■ Source data

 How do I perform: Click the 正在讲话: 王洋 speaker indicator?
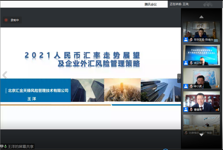pos(179,4)
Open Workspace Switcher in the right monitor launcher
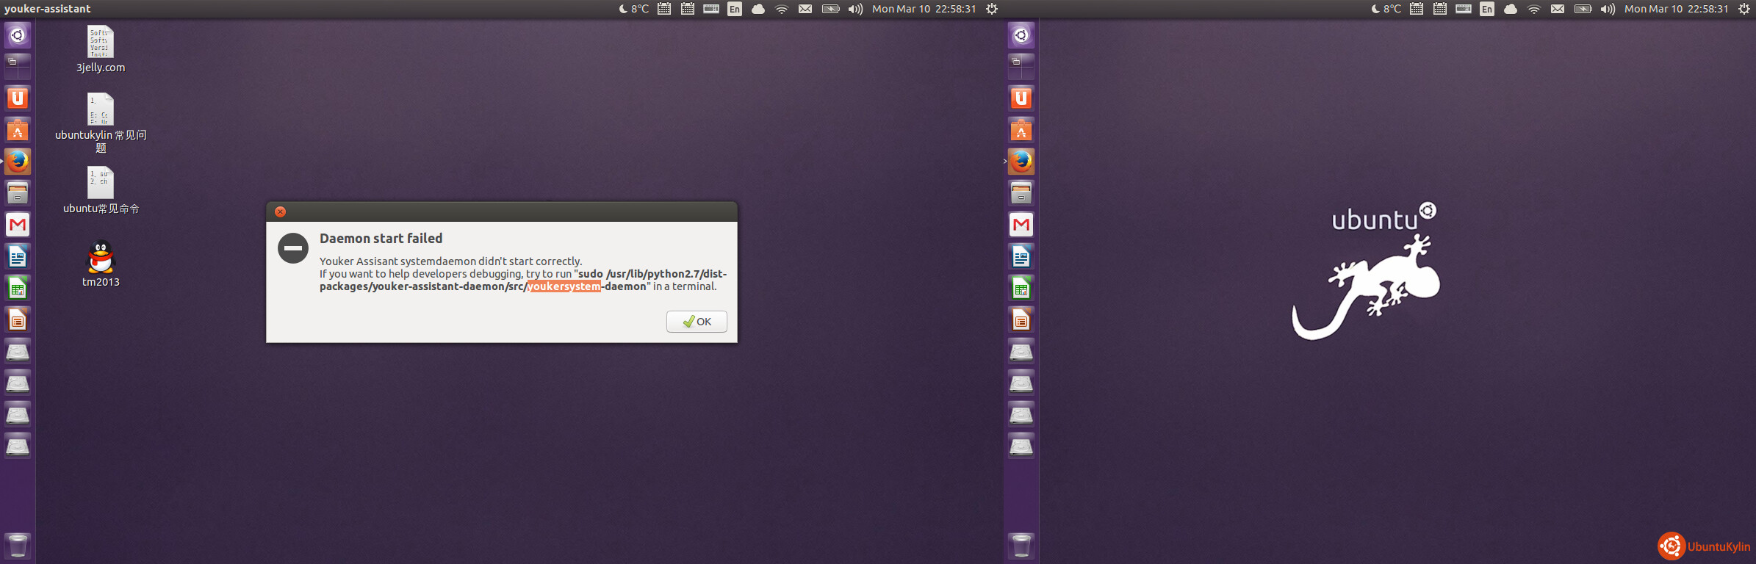The image size is (1756, 564). point(1021,65)
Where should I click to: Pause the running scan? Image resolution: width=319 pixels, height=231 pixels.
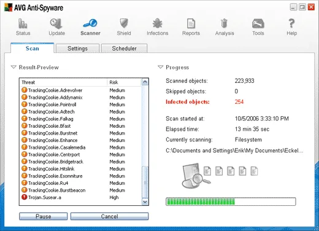click(44, 216)

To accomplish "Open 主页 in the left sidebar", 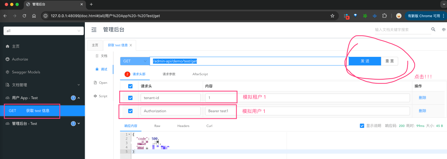I will coord(16,46).
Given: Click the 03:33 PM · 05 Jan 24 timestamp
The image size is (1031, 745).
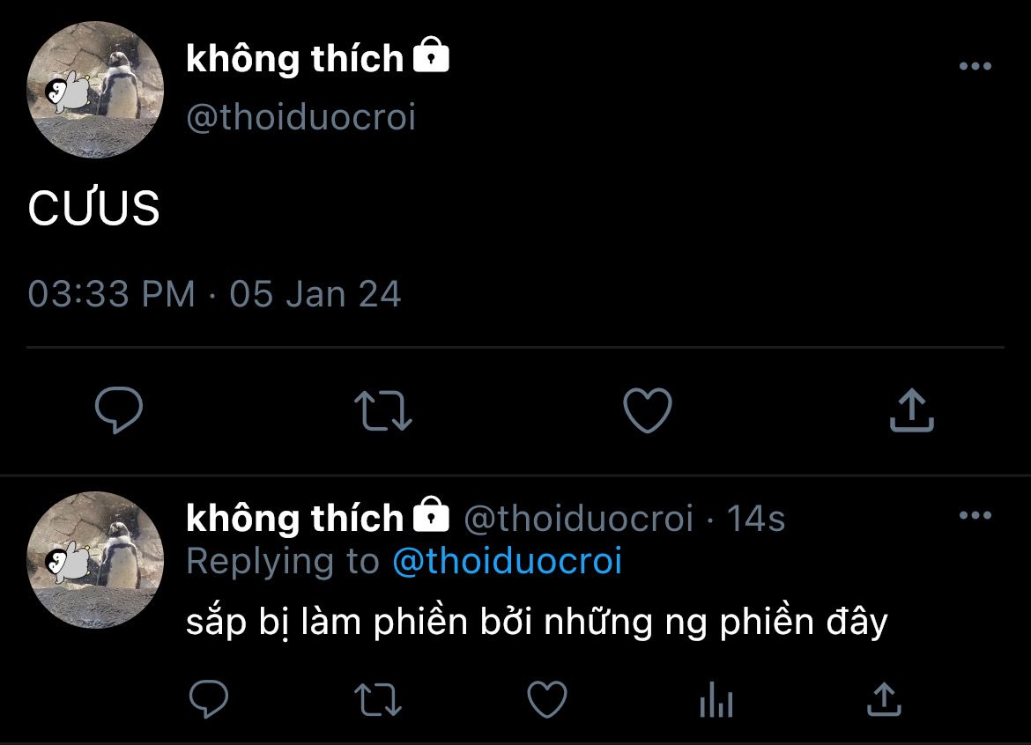Looking at the screenshot, I should [214, 294].
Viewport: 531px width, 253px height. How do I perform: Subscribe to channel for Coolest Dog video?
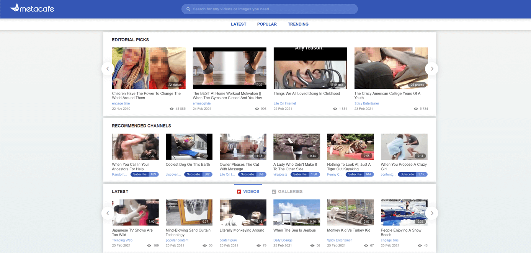point(193,175)
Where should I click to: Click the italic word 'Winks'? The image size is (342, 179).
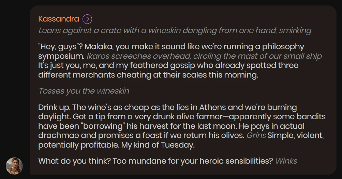pos(286,161)
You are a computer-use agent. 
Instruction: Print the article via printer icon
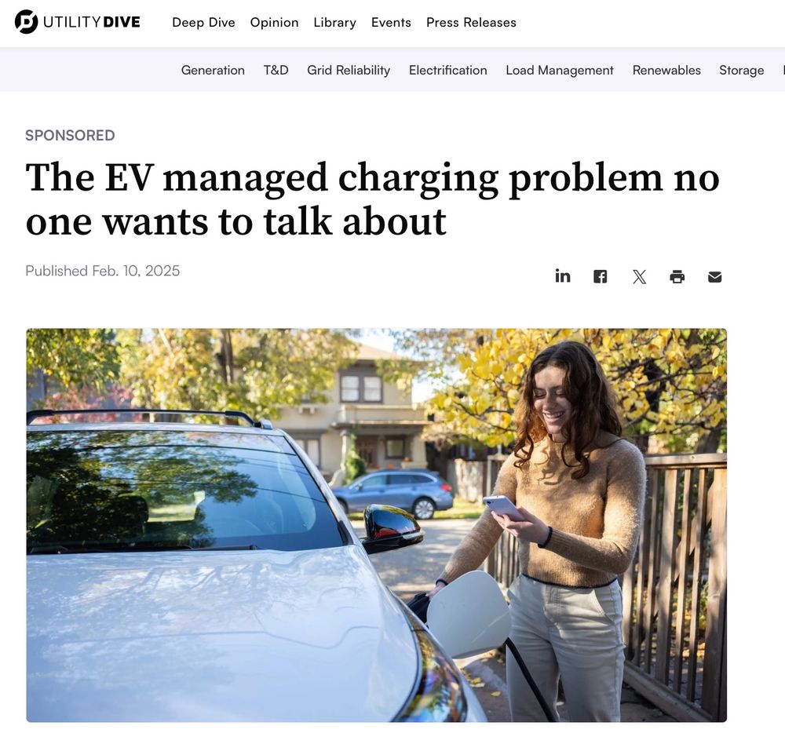click(677, 277)
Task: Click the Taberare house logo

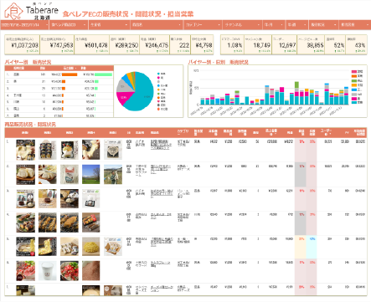Action: point(13,11)
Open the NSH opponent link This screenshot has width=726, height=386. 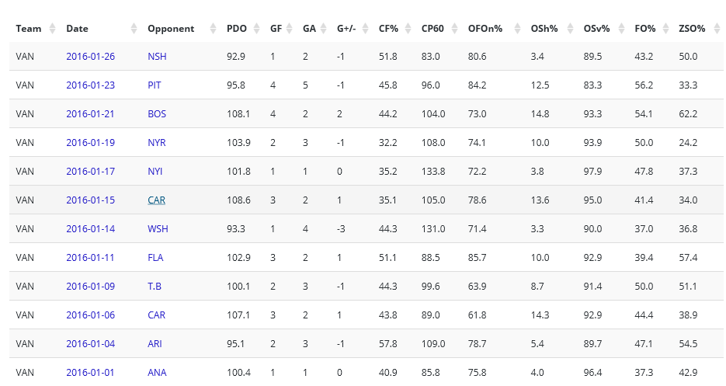[x=157, y=57]
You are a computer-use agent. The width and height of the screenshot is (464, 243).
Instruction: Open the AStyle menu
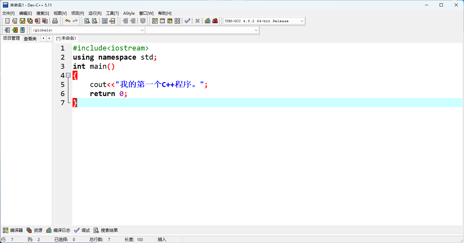[x=129, y=13]
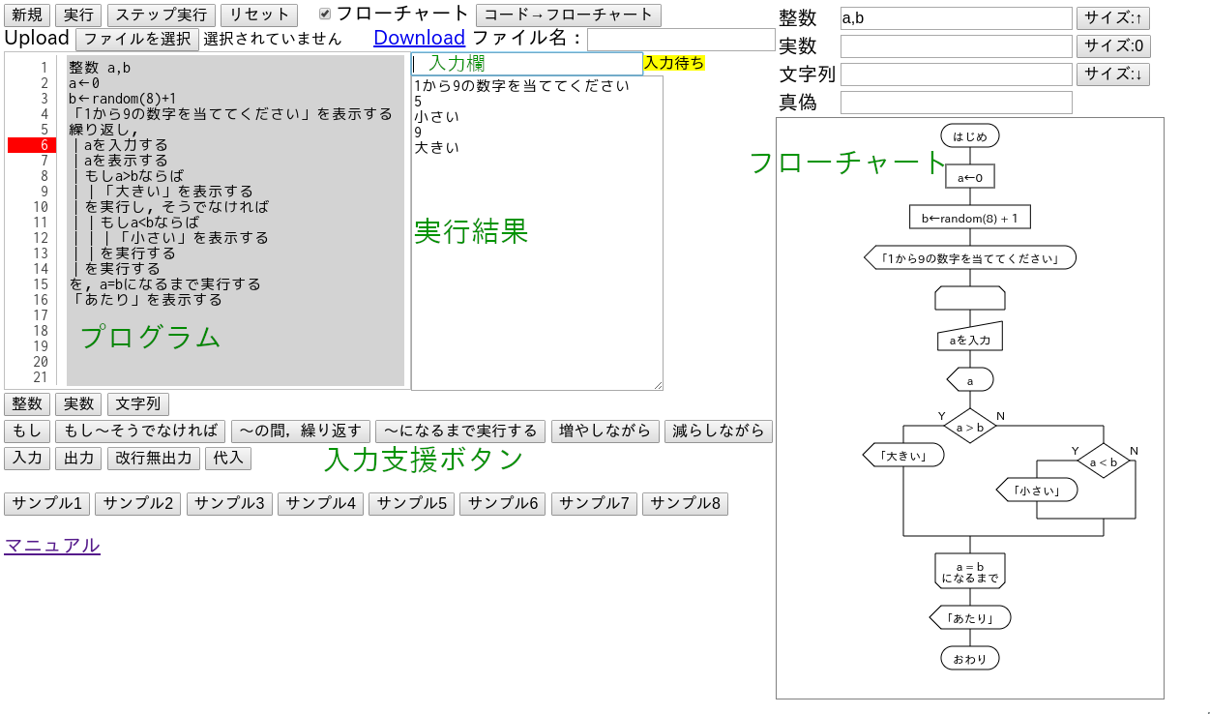The image size is (1210, 714).
Task: Click the 実行 run button
Action: pos(77,15)
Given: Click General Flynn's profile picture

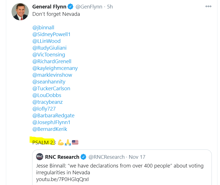Looking at the screenshot, I should tap(20, 12).
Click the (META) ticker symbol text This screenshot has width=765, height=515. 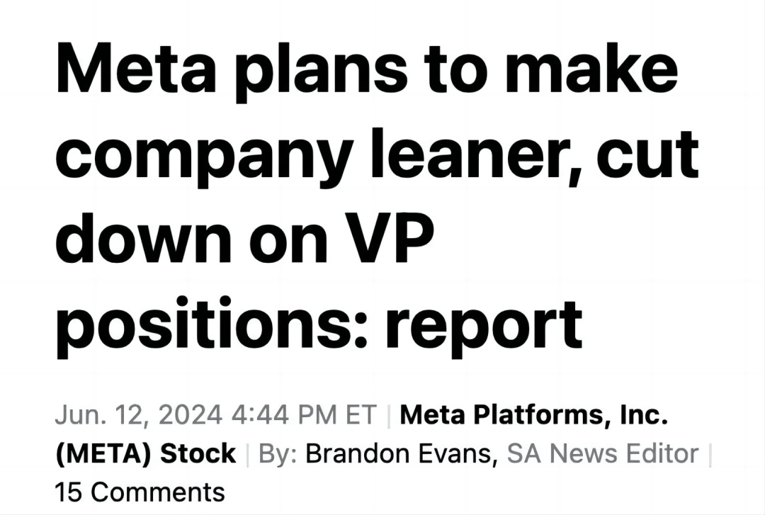[x=104, y=453]
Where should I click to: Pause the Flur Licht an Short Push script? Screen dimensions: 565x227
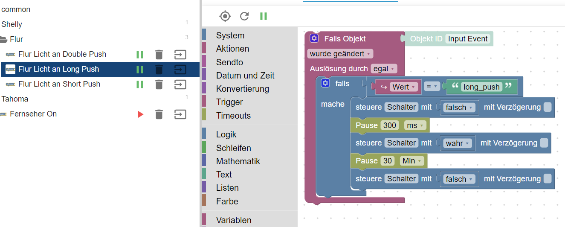tap(139, 84)
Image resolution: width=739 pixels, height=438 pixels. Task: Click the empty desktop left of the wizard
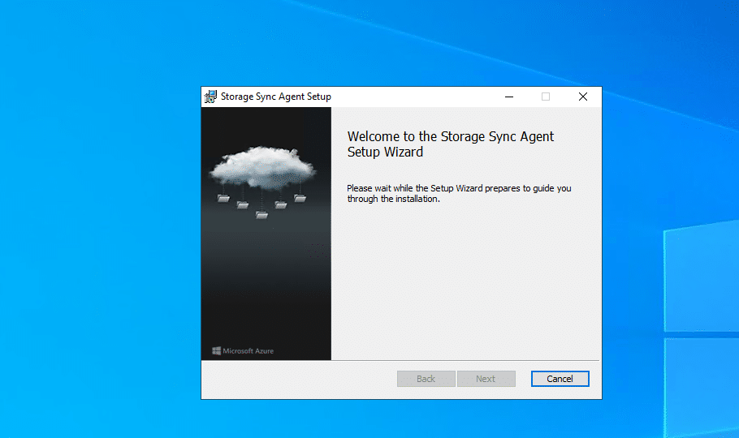pos(97,243)
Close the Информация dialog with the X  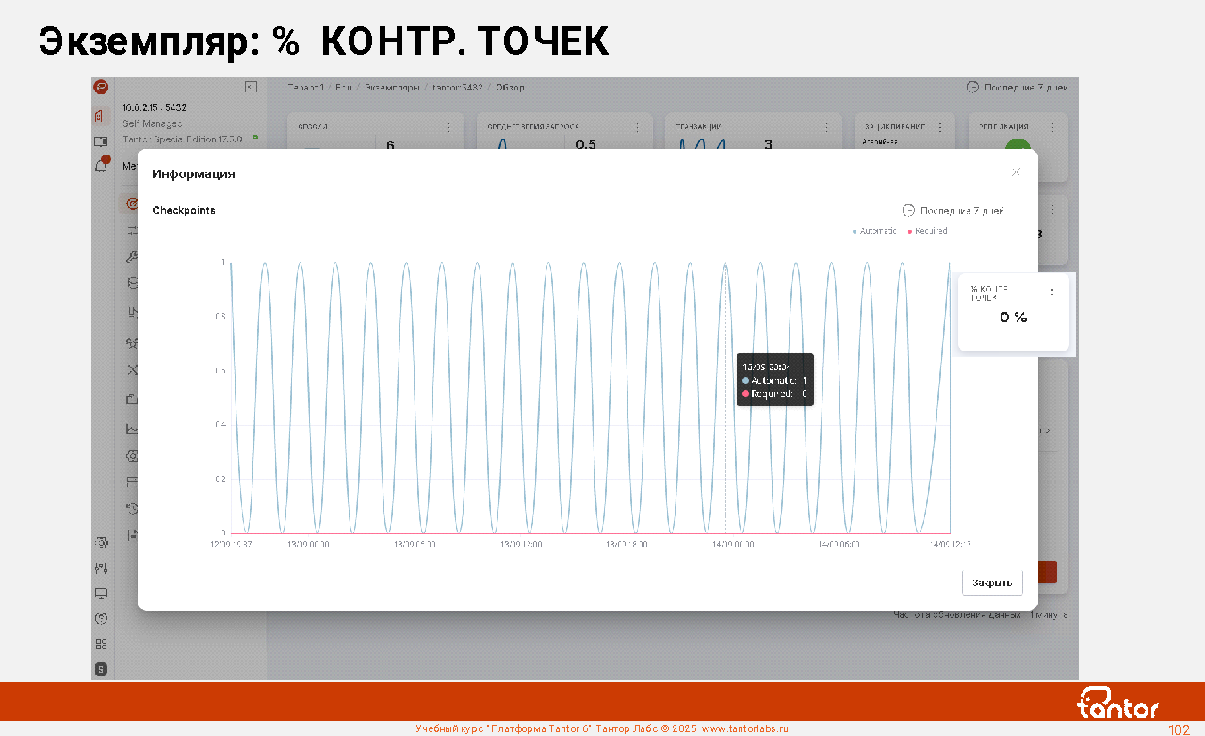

■ Work to be completed
The number of lines in the data holding the string "agent" is the whole answer.

■ Expected answer
2